PROBLEM DESCRIPTION: From the data below, pick out and copy every line containing the word "Describe". Matching is case-sensitive.

----

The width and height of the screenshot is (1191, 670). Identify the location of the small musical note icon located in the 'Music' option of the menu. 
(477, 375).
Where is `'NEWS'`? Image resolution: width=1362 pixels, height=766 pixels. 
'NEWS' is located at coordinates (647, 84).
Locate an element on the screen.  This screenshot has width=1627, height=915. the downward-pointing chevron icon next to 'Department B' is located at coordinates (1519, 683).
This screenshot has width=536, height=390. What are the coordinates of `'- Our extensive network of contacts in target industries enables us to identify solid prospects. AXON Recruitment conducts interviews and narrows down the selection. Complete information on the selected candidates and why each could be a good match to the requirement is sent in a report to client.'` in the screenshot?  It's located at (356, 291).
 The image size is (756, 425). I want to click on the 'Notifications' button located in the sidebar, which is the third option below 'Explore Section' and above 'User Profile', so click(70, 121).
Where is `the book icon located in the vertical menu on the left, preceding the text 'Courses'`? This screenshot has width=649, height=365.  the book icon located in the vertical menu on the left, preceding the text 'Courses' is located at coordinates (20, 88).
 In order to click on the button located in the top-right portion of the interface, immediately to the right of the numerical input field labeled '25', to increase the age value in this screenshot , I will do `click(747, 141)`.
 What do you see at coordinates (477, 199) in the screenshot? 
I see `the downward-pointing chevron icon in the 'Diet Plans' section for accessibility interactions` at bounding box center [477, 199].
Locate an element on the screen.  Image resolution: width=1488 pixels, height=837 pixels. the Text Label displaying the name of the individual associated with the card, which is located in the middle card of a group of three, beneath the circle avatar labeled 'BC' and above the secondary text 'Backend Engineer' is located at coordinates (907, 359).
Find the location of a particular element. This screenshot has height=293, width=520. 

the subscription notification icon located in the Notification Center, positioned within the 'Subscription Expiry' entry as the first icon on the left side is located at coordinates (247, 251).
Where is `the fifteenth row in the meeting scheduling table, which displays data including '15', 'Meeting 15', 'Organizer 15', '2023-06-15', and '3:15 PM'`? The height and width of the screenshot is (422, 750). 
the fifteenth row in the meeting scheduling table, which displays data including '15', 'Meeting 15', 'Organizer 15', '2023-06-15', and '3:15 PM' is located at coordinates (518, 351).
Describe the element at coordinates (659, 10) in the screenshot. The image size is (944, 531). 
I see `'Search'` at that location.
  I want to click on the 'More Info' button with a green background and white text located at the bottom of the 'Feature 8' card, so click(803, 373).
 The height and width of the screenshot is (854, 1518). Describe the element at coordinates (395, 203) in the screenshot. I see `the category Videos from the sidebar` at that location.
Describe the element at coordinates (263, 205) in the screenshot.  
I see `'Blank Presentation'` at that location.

----

TASK ANSWER:
Describe the element at coordinates (659, 10) in the screenshot. The image size is (944, 531). 
 The height and width of the screenshot is (854, 1518). Describe the element at coordinates (395, 203) in the screenshot. I see `the category Videos from the sidebar` at that location.
Describe the element at coordinates (263, 205) in the screenshot.  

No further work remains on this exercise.